Mosaic artist Aashika Cunha has worked as a museum curator and graphic designer in the arts space, and has been conducting art workshops for children for over 12 years upon graduating from Lasalle College of the Arts, Singapore with a BA in Fine Arts. Read more about her passion for art and kids (now even more so with a daughter in tow) below!
1. Her Grandmother Was Her Very First Art Teacher
Our grandmother (Anne de Braganca Cunha) was always making mosaics out of anything she could lay her hands on – shells, old ceramic tiles, beads and scraps of glass way back in the ‘60s. As kids, we would assist her in her artistic endeavours, and I guess that’s as far as our formal training went in the initial stages.
2. Her First Project Was Commissioned to the Second Largest Retail Real Estate Owner in the United States
We had gone for a holiday to Barcelona and saw the (Antoni) Gaudi mosaic art in Spain and decided that we should create one on our terrace.

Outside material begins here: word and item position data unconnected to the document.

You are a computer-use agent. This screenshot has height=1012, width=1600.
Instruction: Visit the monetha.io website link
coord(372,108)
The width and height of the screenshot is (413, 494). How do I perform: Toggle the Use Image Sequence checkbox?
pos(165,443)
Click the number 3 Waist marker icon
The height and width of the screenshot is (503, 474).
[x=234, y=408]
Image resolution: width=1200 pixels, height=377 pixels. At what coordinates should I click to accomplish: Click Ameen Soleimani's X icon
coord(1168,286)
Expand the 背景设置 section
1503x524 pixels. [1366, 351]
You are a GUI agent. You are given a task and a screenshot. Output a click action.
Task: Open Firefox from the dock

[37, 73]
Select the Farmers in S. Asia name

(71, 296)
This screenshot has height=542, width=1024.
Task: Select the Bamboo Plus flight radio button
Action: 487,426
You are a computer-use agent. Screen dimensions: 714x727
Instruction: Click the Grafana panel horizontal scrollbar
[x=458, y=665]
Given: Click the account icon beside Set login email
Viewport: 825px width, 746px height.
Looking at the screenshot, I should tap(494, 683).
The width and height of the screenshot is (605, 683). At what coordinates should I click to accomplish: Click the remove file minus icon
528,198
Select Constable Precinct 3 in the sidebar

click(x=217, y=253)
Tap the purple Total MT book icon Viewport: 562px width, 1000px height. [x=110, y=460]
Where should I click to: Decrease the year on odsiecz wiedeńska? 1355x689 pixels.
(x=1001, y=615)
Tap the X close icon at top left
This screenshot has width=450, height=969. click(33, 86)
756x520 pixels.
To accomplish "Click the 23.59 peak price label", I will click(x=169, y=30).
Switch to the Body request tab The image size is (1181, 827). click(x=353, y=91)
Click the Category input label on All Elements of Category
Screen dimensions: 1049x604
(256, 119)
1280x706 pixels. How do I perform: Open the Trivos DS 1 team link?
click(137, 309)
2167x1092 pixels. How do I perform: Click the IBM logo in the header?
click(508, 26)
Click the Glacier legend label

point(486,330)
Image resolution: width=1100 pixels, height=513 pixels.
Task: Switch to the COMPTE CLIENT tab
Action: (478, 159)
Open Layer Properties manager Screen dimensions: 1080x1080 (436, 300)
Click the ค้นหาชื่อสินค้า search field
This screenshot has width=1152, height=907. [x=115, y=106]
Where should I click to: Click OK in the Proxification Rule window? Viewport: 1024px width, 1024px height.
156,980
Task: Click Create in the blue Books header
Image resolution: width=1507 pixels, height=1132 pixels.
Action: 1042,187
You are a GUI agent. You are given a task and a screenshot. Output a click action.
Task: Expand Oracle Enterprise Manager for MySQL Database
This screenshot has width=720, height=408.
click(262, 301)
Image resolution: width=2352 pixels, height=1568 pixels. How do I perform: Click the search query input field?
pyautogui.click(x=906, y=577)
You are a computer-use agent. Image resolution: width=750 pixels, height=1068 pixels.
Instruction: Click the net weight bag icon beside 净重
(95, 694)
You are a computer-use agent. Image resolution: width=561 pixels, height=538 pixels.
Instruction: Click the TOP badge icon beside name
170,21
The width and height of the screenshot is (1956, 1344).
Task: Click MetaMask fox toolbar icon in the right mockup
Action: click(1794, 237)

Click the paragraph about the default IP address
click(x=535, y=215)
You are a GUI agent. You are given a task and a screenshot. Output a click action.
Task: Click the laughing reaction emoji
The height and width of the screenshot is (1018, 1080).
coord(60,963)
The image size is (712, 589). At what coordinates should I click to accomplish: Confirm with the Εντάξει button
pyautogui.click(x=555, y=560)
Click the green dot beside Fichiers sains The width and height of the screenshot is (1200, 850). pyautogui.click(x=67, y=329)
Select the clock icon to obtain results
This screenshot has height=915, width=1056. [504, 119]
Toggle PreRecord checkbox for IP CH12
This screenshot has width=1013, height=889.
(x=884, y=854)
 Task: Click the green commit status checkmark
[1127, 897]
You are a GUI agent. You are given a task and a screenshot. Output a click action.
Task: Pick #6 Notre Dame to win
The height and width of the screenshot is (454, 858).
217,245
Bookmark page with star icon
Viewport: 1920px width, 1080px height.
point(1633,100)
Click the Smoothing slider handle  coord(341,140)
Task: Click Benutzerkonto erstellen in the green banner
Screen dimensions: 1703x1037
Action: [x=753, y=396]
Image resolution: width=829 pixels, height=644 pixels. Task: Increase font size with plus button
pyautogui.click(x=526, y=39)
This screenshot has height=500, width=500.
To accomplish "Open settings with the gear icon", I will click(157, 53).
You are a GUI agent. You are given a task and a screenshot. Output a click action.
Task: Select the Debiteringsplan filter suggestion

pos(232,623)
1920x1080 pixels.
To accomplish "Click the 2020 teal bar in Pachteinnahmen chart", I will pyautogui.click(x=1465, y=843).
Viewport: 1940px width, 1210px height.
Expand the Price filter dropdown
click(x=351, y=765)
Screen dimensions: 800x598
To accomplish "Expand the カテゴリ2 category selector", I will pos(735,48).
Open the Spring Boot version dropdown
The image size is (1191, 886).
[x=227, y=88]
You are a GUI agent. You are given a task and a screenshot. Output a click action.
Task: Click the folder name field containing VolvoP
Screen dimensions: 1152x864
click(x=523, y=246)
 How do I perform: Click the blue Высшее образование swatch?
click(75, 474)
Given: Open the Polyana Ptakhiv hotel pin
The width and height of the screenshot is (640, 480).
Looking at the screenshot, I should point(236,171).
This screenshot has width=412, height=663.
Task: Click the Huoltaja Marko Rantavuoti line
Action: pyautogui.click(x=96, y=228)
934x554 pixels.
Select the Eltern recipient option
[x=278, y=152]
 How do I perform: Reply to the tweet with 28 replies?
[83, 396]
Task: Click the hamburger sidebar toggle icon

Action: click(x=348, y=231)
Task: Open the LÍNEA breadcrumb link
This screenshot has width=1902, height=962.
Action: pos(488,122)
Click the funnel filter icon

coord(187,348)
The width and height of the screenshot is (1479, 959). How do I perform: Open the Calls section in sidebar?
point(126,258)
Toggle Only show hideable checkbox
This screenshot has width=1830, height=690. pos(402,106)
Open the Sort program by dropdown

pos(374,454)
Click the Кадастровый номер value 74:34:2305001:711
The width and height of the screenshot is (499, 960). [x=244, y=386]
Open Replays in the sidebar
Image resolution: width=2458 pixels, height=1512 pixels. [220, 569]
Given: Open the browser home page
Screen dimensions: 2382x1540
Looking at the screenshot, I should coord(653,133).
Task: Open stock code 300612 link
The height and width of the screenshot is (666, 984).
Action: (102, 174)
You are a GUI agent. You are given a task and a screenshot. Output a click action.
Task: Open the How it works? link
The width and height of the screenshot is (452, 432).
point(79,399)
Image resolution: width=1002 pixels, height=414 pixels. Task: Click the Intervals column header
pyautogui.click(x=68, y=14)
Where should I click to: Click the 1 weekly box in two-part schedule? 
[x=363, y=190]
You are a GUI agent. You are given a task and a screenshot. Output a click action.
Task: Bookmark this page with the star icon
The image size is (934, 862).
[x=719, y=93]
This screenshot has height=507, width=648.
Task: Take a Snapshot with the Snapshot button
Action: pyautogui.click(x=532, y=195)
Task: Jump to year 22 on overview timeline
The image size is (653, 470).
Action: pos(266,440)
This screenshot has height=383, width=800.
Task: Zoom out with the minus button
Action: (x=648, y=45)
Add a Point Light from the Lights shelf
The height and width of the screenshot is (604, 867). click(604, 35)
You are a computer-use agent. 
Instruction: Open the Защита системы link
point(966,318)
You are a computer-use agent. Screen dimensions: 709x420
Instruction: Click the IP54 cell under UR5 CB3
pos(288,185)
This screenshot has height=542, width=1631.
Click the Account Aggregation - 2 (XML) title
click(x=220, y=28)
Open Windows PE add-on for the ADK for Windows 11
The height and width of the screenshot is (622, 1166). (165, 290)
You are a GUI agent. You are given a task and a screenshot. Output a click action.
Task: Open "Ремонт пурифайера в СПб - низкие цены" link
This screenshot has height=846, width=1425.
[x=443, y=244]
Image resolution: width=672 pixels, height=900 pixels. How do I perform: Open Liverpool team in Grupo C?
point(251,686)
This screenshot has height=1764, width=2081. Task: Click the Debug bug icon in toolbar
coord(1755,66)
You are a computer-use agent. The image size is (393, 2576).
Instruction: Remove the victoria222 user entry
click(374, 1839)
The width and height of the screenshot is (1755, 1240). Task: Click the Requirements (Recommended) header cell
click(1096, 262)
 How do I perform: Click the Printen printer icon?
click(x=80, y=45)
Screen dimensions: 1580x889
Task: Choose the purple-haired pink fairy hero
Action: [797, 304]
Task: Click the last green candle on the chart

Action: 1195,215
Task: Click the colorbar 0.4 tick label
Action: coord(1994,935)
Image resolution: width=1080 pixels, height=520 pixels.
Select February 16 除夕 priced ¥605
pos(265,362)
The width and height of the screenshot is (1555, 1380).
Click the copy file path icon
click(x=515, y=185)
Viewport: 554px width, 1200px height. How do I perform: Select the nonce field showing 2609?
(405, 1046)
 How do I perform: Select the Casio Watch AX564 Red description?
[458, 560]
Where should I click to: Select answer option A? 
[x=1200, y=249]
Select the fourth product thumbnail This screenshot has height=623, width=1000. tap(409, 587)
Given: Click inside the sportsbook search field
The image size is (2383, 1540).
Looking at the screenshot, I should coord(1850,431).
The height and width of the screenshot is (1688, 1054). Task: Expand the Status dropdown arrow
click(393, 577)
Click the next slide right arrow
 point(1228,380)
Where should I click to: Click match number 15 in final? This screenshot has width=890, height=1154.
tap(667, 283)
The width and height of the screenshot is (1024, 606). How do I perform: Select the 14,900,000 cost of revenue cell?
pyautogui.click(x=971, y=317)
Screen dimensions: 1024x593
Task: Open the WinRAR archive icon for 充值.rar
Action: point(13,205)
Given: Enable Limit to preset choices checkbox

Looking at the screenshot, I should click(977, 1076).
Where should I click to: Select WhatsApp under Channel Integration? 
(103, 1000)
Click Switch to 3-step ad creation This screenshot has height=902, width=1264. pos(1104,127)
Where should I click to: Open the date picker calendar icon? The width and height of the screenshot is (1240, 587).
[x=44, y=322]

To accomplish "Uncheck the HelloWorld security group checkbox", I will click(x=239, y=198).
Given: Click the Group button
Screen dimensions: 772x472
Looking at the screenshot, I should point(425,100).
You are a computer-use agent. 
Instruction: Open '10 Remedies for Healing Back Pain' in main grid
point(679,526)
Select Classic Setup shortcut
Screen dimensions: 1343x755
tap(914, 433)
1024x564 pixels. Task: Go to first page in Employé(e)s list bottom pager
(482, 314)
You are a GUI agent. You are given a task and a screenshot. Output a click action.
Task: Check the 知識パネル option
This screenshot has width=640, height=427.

My sister started creating one, and I would pitch in after dinner because I was working all day. It was so destressing.
Our overenthusiastic parents posted this on their Facebook wall, much to our embarrassment. It was so awkward. Their friend is the director of GGP, the second largest retail real estate owner in the United States. His wife saw the picture on Facebook. It so happened that the couple was visiting Bombay at that time and that’s how they contacted us. They told us that they wanted us to create something for them. We got a call on a Monday evening and flew out to Honolulu that very night for a week.
We had to make the panels here and ship them there, and had to go back for installation within three weeks. The challenges were completing the piece in 32 parts and shipping them all the way to Hawaii; so the continuity had to be perfect.
3. Being a Mosaic Artist is No Easy Feat
Sorting, designing and cutting each tile individually take more than seven hours in one sitting. Portraits are definitely the hardest. Getting the characteristics of the person down is difficult. People can be quite fussy – wanting to look slimmer or fairer. And you can’t just change it with a stroke of paint like in paintings. You have to remove the tiles from the board with a knife (and a lot of energy), smoothen the board again and re-stick the tiles. The glass colours available are limited, unlike paints which you can mix and create more shades; so sometimes it causes a constraint especially in skin tones.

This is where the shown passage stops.